What the task asks ::
Switch every "GUI agent" in the lines below to "interface agent" and leave everything else unchanged. Omit the pictures from your answer.

────

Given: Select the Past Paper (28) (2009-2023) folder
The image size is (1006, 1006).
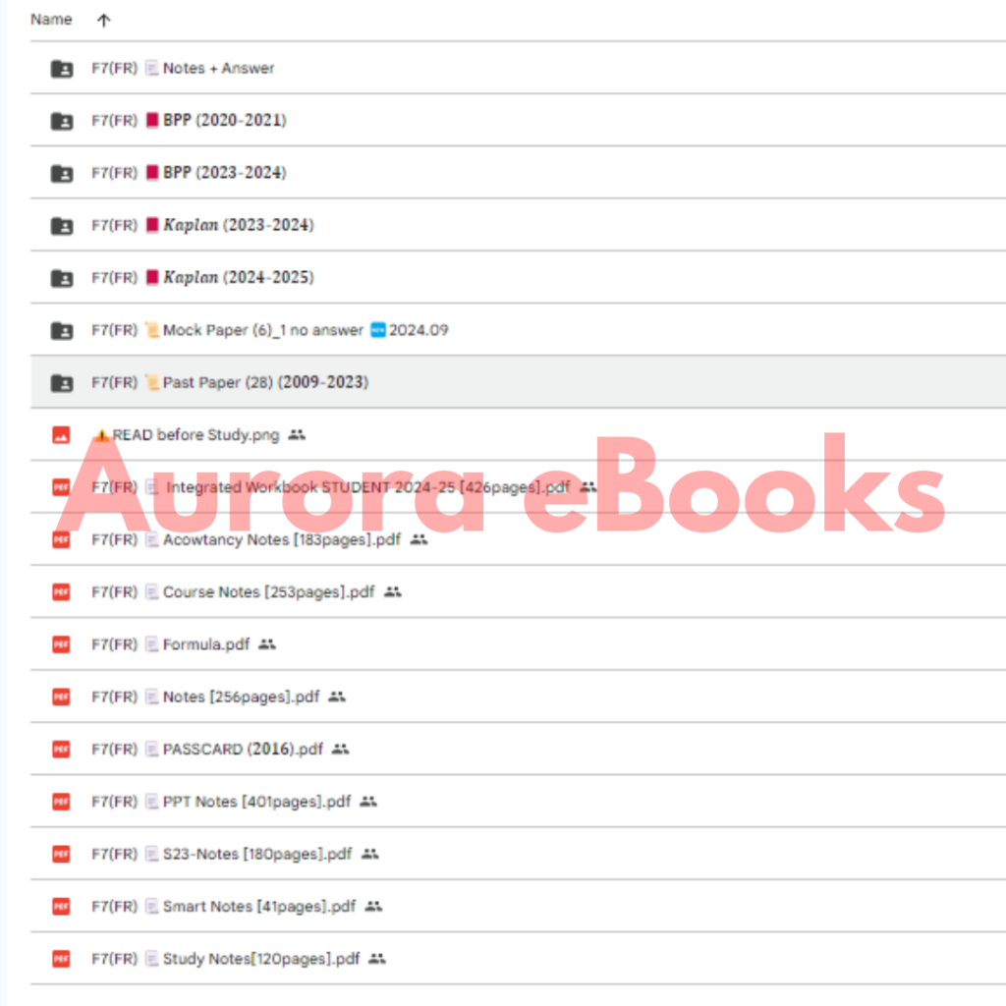Looking at the screenshot, I should click(265, 382).
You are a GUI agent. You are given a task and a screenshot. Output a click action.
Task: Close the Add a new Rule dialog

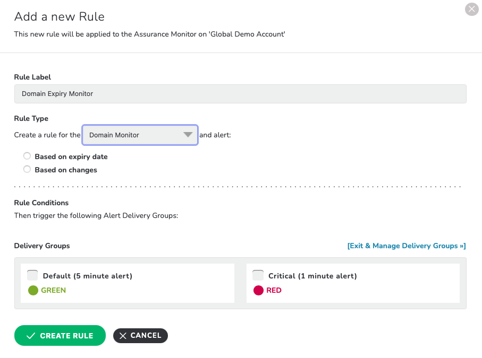(471, 9)
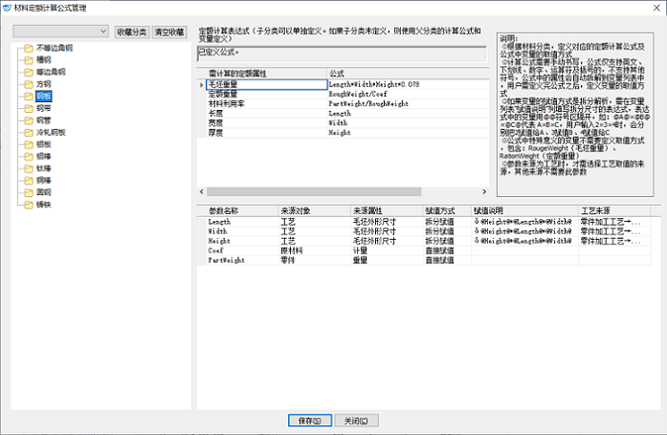Click the horizontal scrollbar under formula table
This screenshot has width=667, height=435.
click(x=287, y=191)
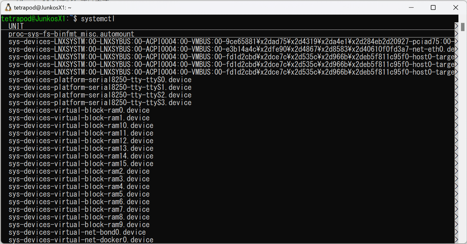Image resolution: width=467 pixels, height=244 pixels.
Task: Select the first host0-target device line
Action: point(156,56)
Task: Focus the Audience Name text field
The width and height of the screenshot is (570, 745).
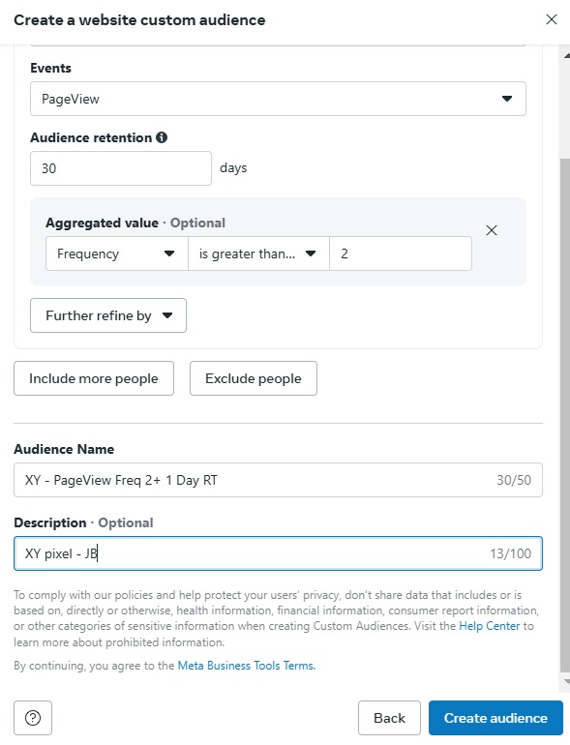Action: click(278, 480)
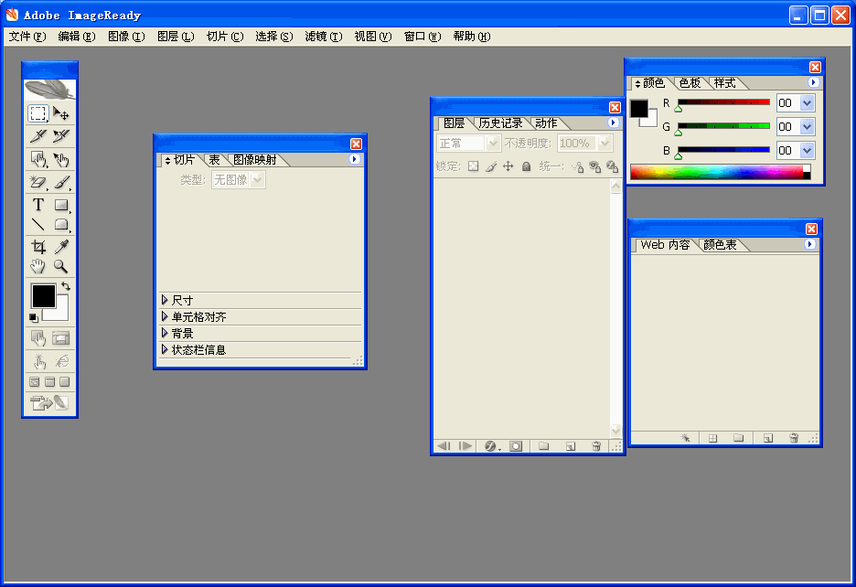Select the Zoom tool
The height and width of the screenshot is (587, 856).
[x=61, y=265]
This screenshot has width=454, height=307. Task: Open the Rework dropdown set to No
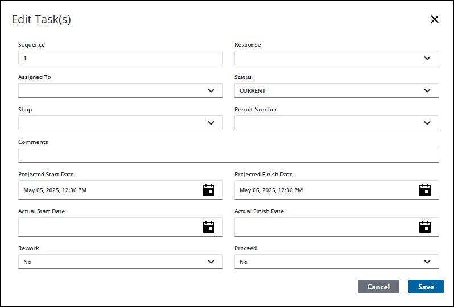tap(120, 262)
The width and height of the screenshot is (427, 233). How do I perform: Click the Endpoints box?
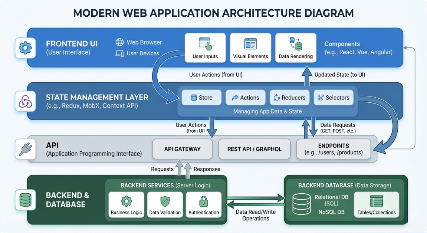pos(333,149)

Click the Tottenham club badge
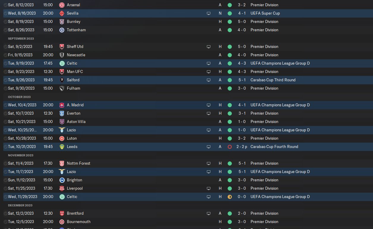62,30
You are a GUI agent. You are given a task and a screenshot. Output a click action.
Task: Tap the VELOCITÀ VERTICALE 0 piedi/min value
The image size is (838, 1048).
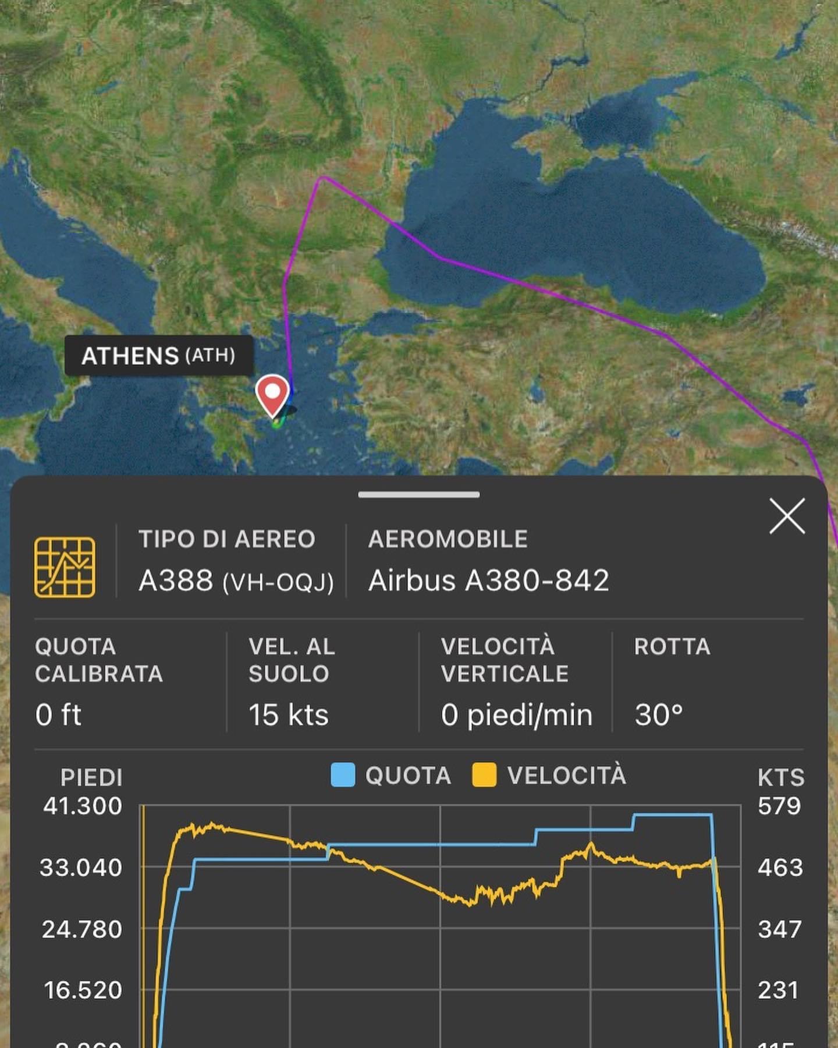[517, 714]

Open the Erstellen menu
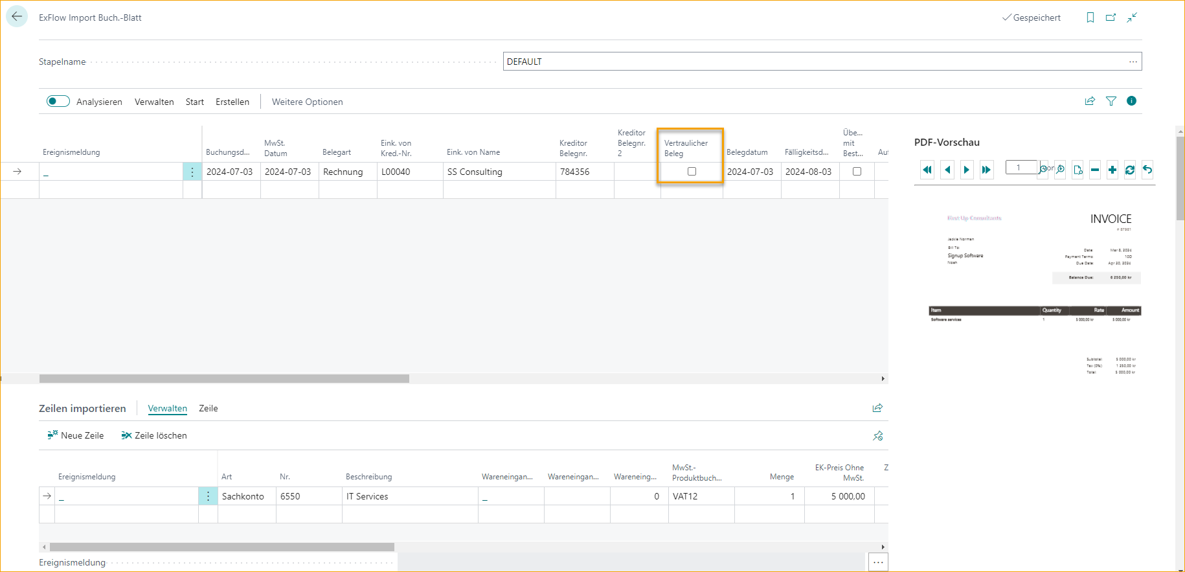(232, 102)
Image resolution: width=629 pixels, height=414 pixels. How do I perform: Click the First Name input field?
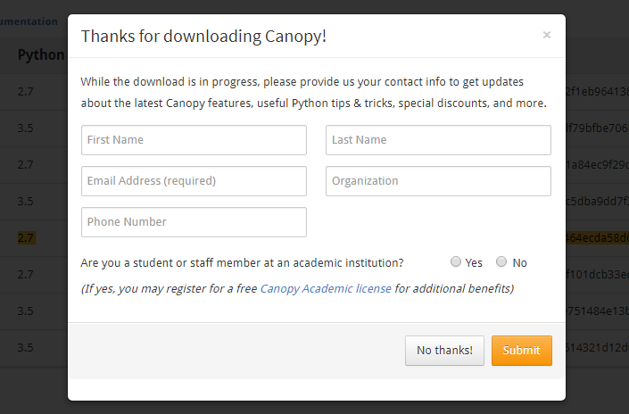tap(194, 140)
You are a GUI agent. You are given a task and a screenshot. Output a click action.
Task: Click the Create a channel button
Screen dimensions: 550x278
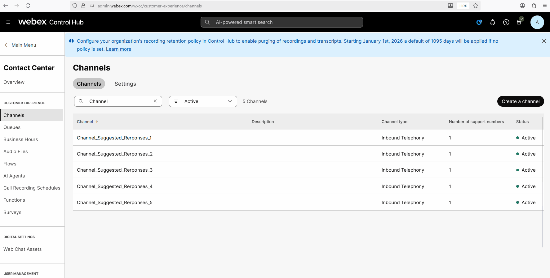520,101
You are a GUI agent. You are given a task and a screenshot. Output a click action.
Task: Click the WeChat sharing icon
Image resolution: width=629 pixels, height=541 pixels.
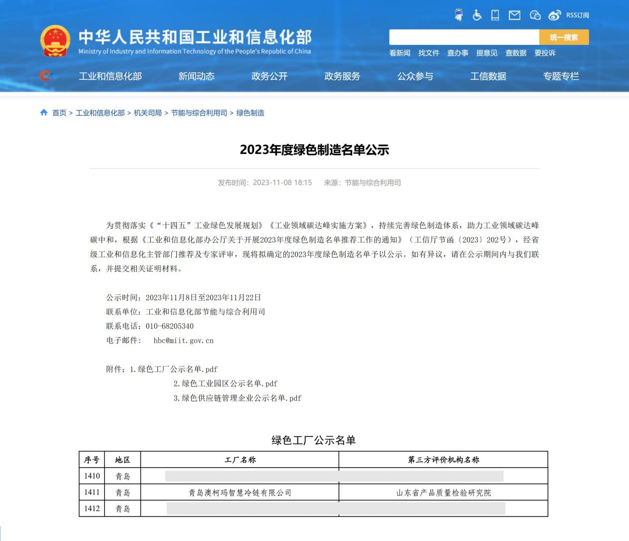coord(534,15)
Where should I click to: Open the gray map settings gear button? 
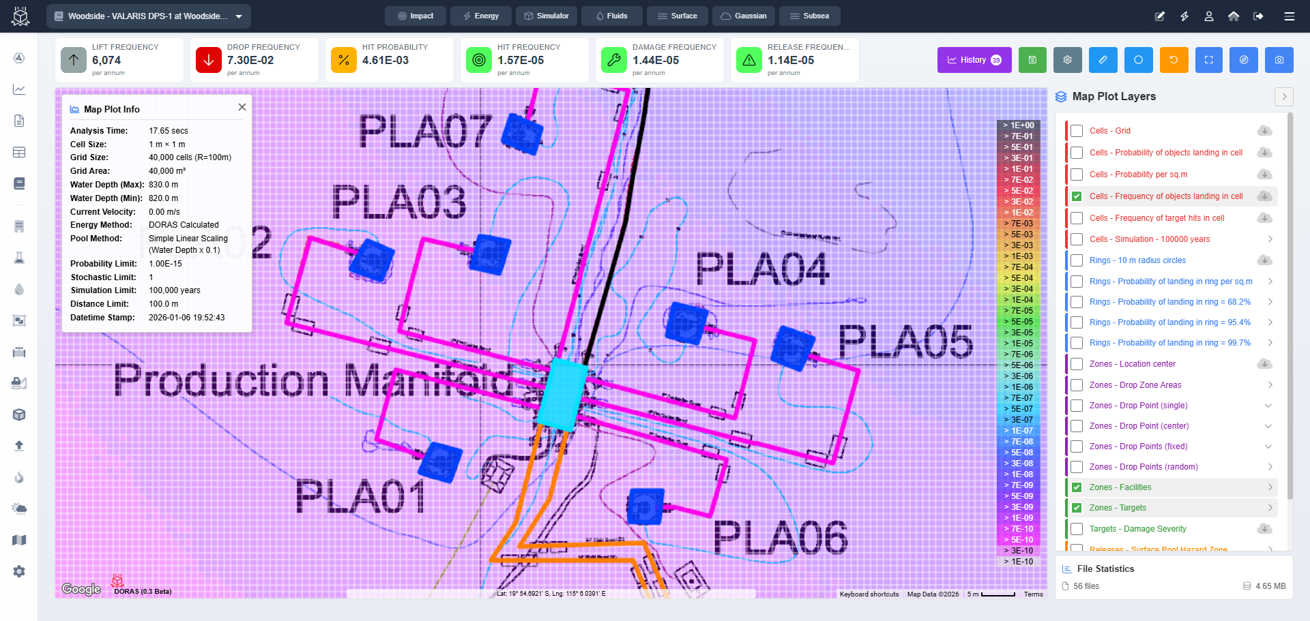[1068, 60]
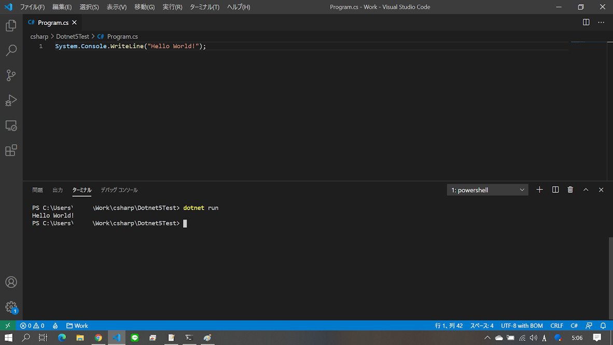Open the Extensions view

click(x=11, y=150)
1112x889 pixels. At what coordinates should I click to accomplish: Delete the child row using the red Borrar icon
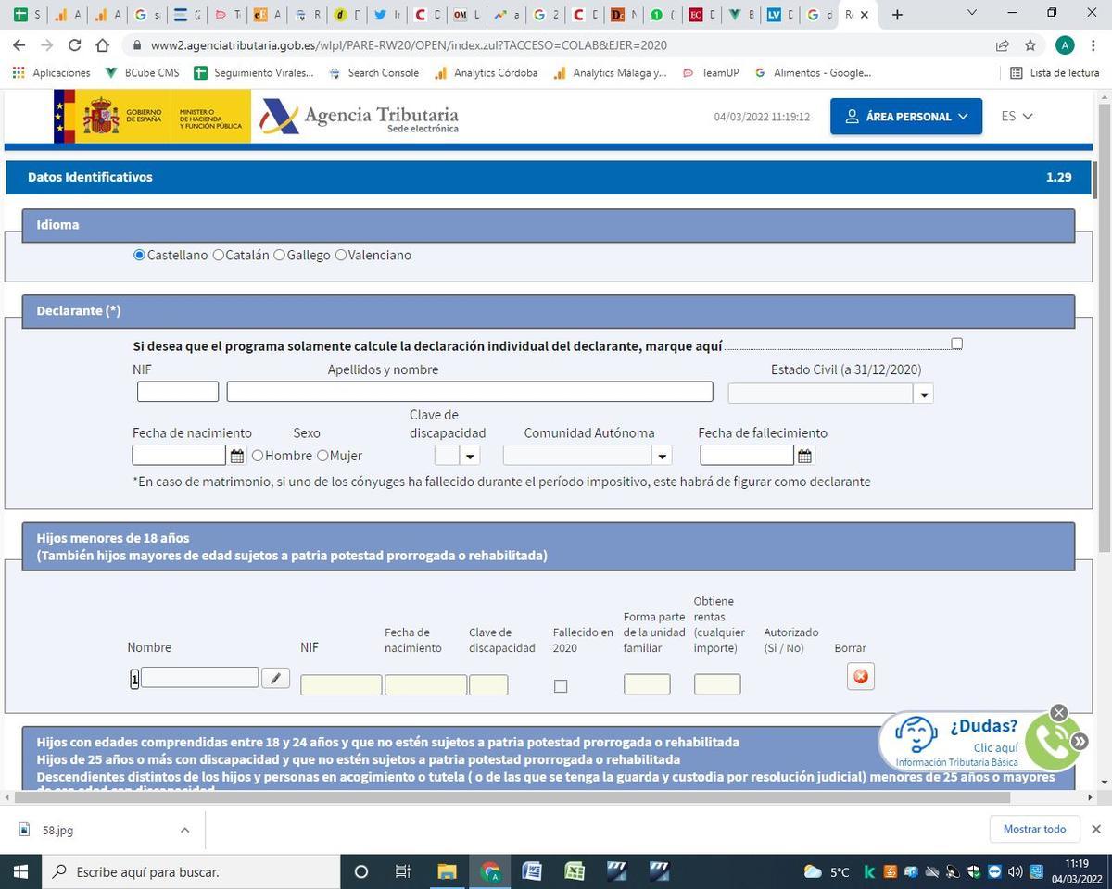(859, 676)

────

The reply ::
Given: Select the Past Paper (28) (2009-2023) folder
The image size is (1006, 1006).
Looking at the screenshot, I should click(265, 382).
You are a interface agent. You are given a task and a screenshot. Output a click action.
Task: Close the Add a new Rule dialog

(471, 9)
Click the horizontal scrollbar under formula table
This screenshot has width=667, height=435.
click(x=287, y=191)
Image resolution: width=467 pixels, height=244 pixels.
Task: Select the first host0-target device line
Action: point(156,56)
Task: Focus the Audience Name text field
The width and height of the screenshot is (570, 745).
Action: click(278, 480)
Select the Zoom tool
The height and width of the screenshot is (587, 856).
[x=61, y=265]
This screenshot has width=454, height=307. Task: Open the Rework dropdown set to No
tap(120, 262)
The width and height of the screenshot is (427, 233). How do I perform: Click the Endpoints box?
pos(333,149)

Click the Tottenham club badge
62,30
You are a interface agent. You are given a task and a screenshot. Output a click action.
Task: Tap the VELOCITÀ VERTICALE 0 piedi/min value
The image size is (838, 1048).
[517, 714]

Open the Erstellen menu
(232, 102)
Image resolution: width=629 pixels, height=414 pixels. How do I perform: Click the First Name input field?
tap(194, 140)
You are a interface agent. You are given a task and a screenshot. Output a click action.
Task: Click the Create a channel button
Screen dimensions: 550x278
520,101
You are a interface agent. You are given a task and a screenshot. Output a click action.
Task: Click the WeChat sharing icon
Image resolution: width=629 pixels, height=541 pixels.
coord(534,15)
Where should I click to: Open the gray map settings gear button? 
[1068, 60]
Open the Extensions view

click(x=11, y=150)
1112x889 pixels. At what coordinates should I click to accomplish: Delete the child row using the red Borrar icon
(859, 676)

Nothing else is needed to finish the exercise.